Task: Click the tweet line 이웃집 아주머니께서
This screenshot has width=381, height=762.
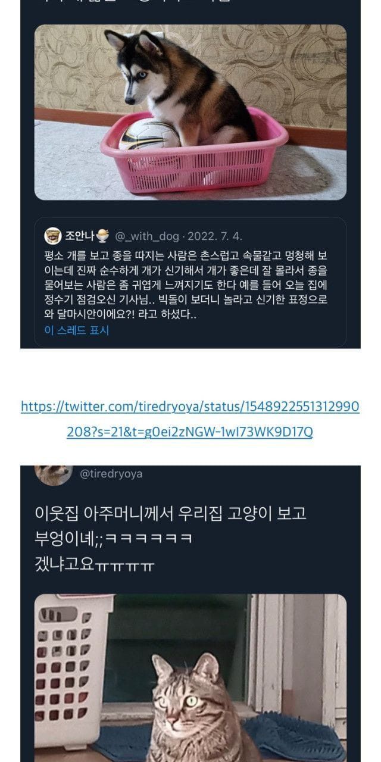Action: tap(171, 513)
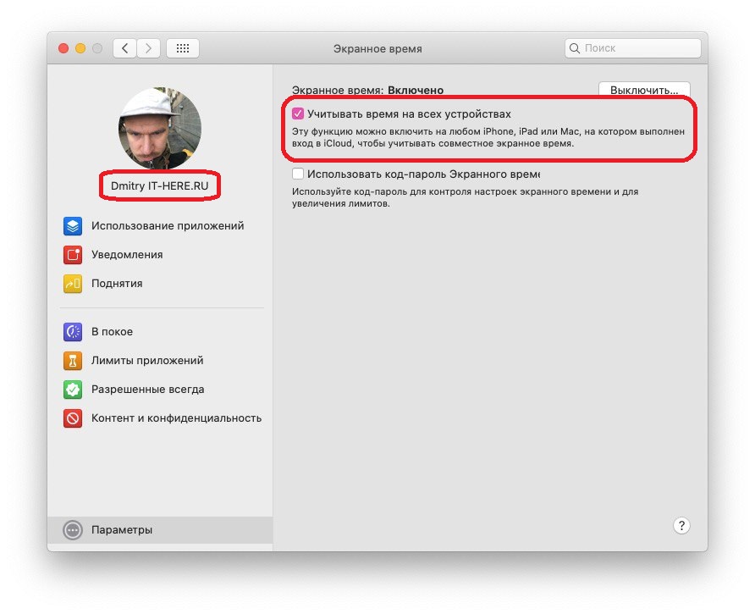Screen dimensions: 755x614
Task: Click the orange App Limits hourglass icon
Action: click(x=73, y=361)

■ WORK TO BE COMPLETED: Write out all of the records above word for word, omitting the pictures.

■ RESPONSE:
Task: Click the tweet line 이웃집 아주머니께서
This screenshot has width=381, height=762.
Action: tap(171, 513)
Screen dimensions: 755x614
Task: Click the orange App Limits hourglass icon
Action: click(x=73, y=361)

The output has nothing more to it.